Le cas d'Uber avait aussi valeur de test. C'est un des dossiers, sans doute le plus visible, où le Québec fait face à des pressions extérieures - elles peuvent venir des progrès technologiques, de la porosité des frontières, des transformations de l'économie mondiale - qui menacent les équilibres sociaux et économiques. Il faut pouvoir développer des stratégies, des grilles d'analyse, une philosophie pour nous guider dans ces situations difficiles. Les pressions d'Uber nous donnaient l'occasion d'amorcer cette réflexion, de nous préparer à d'autres situations qui seront bien plus lourdes de conséquences, quand on sait l'évolution fulgurante des technologies de l'information. C'est ce test auquel le Québec a échoué.

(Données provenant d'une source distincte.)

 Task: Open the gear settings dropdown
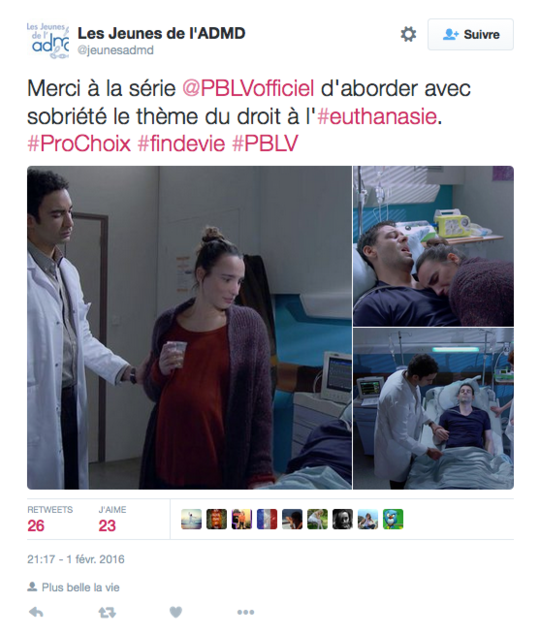click(x=408, y=34)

D'un côté, on ne peut pas laisser s'exercer toutes ces forces sans réagir, sans établir des règles du jeu, sans nous protéger. Mais de l'autre, on ne peut pas non plus se fermer et s'enfermer, parce que cela mène à la sclérose, nous exclut des mouvements associés au progrès et, finalement, risque de nous faire perdre nos batailles. Le défi, c'est de trouver un juste équilibre.

Il faut aussi tenir compte du fait que, dans le cas de plusieurs menaces extérieures, le vrai problème ne vient pas d'ailleurs, il est chez nous. Les industries qui réagissent le plus mal aux pressions sont celles dont les structures sont si rigides qu'elles ont perdu leur faculté d'adaptation, particulièrement celles qui sont régies par la gestion de l'offre, comme le lait ou le taxi, où le problème vient des quotas et des permis.

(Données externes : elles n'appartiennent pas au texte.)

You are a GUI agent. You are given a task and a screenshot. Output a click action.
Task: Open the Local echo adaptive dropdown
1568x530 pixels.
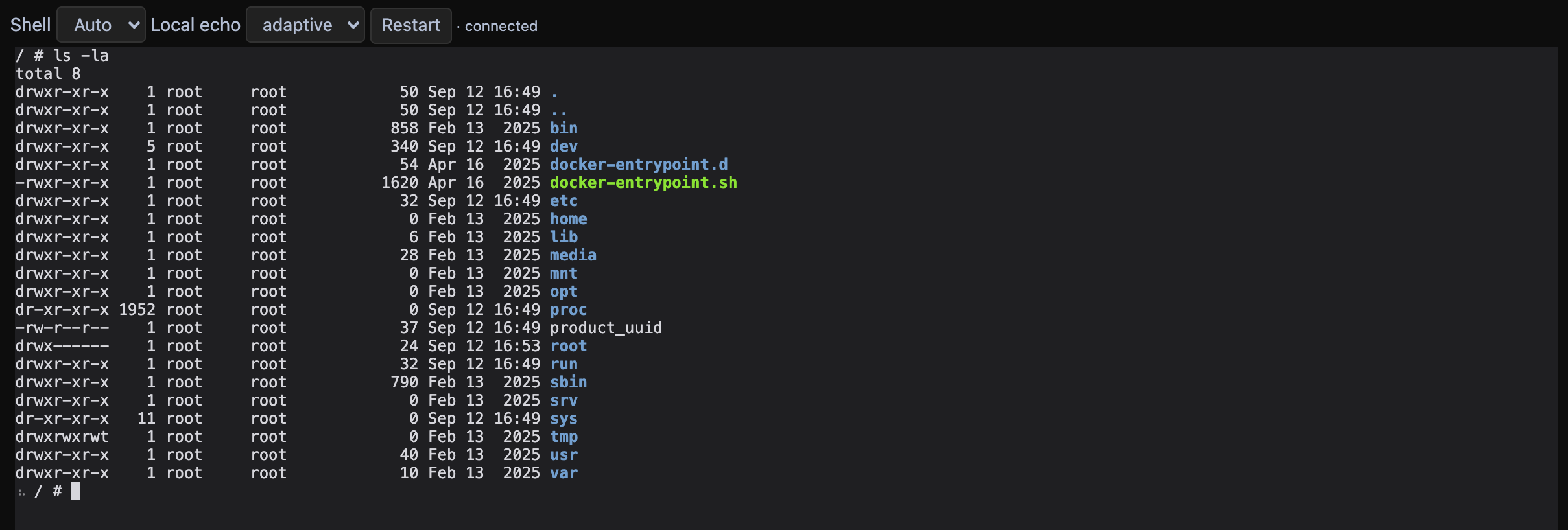click(x=305, y=25)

C'est une véritable aberration qu'il faille payer 200 000 ou 300 000 $, pas pour être radiologiste ou pilote d'avion, mais pour exercer un métier dur et peu payant.

La pire chose à faire, c'est de tout bloquer, d'ériger un rempart autour du Québec. Et pire encore, d'y voir des vertus identitaires, un symbole de notre différence, exprimé de façon caricaturale par Guy Chevrette, qui y a vu « une victoire pour le peuple québécois ». J'ai entendu, dans le débat sur Uber, des gens reprendre l'image du village gaulois, que sa palissade protège de la mer anglophone.

On ne se rend pas compte à quel point l'image du village gaulois est malheureuse. D'abord parce qu'elle provient d'une bande dessinée et que, dans la vraie vie, il n'y a pas de potion magique. Mais surtout parce que les Gaulois représentent un très mauvais exemple de résistance fructueuse. Ils ont été battus, rayés de la carte à un tel point qu'il ne reste, dans le français moderne, que 130 mots hérités de la langue de nos « ancêtres ».